=== Список заданий ===
1) Верните без изменений часть отрывка о переправе через Ворсклу от «9 июня. Вечером» до «этого не любил.».
2) Напишите продолжение отрывка о переправе через Ворсклу, начиная сразу после его последнего предложения.

=== Отрывок ===

9 июня. Вечером я был в траншеях. Мой деверь (муж сестры) Петер Ахльстрем пришел ко мне в тот момент, когда я уже направлялся в траншею. У меня не было времени поговорить с ним и накормить его (угостить вином и едой как гостя). Он сказал, что теперь он — квартирмейстер в полку лейб- гвардии. Мне пришлось идти, поскольку Король был рядом и видел меня. Мне нельзя было взять деверя с собой, потому что Король этого не любил.
17 июня. Около трех часов утра мой полк получил приказ двигаться вниз к болотистой местности под крепостью, для того, чтобы остановить врага, который ночью построил мост через Ворсклу, справа от наших редутов. Около восьми часов утра мы обнаружили, что 1200— 1500 русских уже переправились через Ворсклу. Они захватили небольшой остров, и им оставалось преодолеть последний рукав реки, чтобы закончить переправу. Для батальона там было мало места, и мы ждали в лесу, однако враг начал стрелять в нас с острова. Король дал команду, и 16–20 человек стали около придорожного забора и начали стрелять по врагу. В это мгновение Короля ранили в левую ногу пулей из мушкета. Это произошло в 8.30 утра, в день его рождения. Король не подал вида, что ранен, направился в мою роту и приказал 24 солдатам моей роты прикрывать прибывших запорожцев, которые должны расположиться на позиции и открыть огонь по врагу. Запорожцы подошли к лесу и начали стрелять из своих отличных мушкетов. Я получил задание от полковника Сигрута и сказал своим солдатам: надо говорить нашим, что казаки — наши союзники. Казаками командовал сын сестры гетмана Мазепы — Войнаровский. Король спросил меня, куда я иду, и я сказал ему о приказе, который получил. Он разрешил нам ехать далее, и я двинулся к запорожцам. Я заметил по лицу Короля, что он ранен... Наше укрепление с несколькими пушками дало возможность отбросить врага назад. Через час Король прибыл в свою штаб-квартиру. Полковник Сигрут вернул свой батальон из Нижних Млынив к крепости на помощь Драку. Поскольку запорожцы, которых я прикрывал, нанесли страшный удар по врагу — русские отступили с острова, оставив сто или больше убитых. У нас было ранено только два человека.

=== Фрагменты данных ===

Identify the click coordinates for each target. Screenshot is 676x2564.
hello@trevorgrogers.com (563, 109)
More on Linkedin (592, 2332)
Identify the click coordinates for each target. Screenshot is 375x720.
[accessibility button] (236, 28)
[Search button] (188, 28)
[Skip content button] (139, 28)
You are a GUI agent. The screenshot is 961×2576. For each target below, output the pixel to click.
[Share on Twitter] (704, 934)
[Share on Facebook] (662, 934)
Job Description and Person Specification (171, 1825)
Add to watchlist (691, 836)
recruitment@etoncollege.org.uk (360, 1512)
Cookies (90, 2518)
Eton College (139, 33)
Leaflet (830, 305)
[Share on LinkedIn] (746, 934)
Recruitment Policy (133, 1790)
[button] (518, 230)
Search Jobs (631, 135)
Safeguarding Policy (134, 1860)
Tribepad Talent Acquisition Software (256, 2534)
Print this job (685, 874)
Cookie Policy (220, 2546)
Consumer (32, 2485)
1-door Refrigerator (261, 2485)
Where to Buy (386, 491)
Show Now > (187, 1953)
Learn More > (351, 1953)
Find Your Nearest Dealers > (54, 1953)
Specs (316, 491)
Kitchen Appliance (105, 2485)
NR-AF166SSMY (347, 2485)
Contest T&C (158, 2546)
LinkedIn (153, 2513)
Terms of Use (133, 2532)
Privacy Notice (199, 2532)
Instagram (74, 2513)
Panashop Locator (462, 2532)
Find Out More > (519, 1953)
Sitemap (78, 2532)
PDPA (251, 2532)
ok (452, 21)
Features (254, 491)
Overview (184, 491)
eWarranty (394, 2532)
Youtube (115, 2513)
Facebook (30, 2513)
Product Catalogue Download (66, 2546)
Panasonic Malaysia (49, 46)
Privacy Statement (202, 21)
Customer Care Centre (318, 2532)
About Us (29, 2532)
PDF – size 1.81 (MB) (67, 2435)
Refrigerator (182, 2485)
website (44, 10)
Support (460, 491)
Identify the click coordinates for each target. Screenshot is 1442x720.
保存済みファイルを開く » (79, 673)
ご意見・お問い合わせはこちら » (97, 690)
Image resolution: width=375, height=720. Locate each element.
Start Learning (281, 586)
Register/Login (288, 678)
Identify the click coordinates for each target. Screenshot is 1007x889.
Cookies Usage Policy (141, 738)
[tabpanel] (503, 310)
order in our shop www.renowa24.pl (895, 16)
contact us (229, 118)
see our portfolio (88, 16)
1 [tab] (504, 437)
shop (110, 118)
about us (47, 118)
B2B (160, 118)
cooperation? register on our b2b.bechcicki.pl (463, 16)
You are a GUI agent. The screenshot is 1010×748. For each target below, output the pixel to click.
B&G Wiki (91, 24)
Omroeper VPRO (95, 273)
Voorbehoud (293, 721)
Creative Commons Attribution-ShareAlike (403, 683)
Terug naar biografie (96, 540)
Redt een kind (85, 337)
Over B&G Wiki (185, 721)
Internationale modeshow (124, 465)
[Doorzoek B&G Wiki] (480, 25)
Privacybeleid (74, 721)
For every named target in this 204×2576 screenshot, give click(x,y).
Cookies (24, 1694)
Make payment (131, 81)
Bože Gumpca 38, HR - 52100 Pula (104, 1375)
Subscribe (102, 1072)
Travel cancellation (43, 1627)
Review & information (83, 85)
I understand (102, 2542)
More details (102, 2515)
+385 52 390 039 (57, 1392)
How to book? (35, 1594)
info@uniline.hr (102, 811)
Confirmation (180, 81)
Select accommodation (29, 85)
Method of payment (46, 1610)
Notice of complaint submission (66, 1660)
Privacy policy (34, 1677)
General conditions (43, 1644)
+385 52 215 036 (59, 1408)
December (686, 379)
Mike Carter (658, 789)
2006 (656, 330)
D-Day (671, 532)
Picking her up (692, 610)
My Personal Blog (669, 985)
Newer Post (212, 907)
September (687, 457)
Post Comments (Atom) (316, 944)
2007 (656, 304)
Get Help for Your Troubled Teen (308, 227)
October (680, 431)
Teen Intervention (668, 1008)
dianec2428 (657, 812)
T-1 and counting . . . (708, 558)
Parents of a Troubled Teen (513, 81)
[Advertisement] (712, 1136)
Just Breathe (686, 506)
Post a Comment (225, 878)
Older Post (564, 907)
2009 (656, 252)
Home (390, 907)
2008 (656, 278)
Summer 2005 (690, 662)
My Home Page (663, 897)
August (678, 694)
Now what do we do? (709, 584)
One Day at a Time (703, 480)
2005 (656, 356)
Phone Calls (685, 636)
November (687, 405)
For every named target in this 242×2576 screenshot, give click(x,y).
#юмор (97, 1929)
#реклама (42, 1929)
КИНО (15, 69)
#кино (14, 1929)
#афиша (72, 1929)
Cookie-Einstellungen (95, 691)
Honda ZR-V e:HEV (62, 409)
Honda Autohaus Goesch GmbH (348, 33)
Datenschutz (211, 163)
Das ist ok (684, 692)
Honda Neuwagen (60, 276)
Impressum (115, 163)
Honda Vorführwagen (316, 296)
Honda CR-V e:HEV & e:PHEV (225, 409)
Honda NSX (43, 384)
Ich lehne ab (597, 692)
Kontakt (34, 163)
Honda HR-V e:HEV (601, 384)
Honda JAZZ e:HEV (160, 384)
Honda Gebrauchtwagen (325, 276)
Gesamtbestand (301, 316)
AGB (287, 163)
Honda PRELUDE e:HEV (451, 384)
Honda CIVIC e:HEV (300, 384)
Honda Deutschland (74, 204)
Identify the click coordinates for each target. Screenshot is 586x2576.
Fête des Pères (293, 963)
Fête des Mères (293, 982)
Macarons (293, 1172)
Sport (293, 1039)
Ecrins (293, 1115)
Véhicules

=== Результаты упражнения ===
1)
9 июня. Вечером я был в траншеях. Мой деверь (муж сестры) Петер Ахльстрем пришел ко мне в тот момент, когда я уже направлялся в траншею. У меня не было времени поговорить с ним и накормить его (угостить вином и едой как гостя). Он сказал, что теперь он — квартирмейстер в полку лейб- гвардии. Мне пришлось идти, поскольку Король был рядом и видел меня. Мне нельзя было взять деверя с собой, потому что Король этого не любил.

2)
22 июня. Мы получили сообщение, что враг хочет дать нам битву в открытом поле. Мы ждали врага с 8 часов утра и до 15.00—16.00. Далее стало ясно, что враг не намерен оставлять свой лагерь у села Петривка, хотя у них было преимущество. Нас было меньше, чем русских. Наш полк был очень ослаблен, поскольку понес большие потери, начиная с зимы (марши, голод, холод зимой, битвы, стычки, штурм Веприка). Вся армия в 15.45 выступила в другую сторону города. Вся пехота расположилась у монастыря, где во время осады размещалась лейб-гвардия. Лейб-гвардия также вернулась к монастырю. Наш полк расположился у большого вишневого сада и виноградника. Кавалерия была слева от нас. Около нас были только драгуны полковника Шрейтенфельца...
Практически на этом месте прерывается дневник шведского военного. И мы уже можем только домысливать, что ожидало бравого фенрика в течение 12 лет плена. Никто из родственников не претендовал на его наследство. Заметки его, впрочем, не были затеряны и хранились в архиве одного из шведских университетов.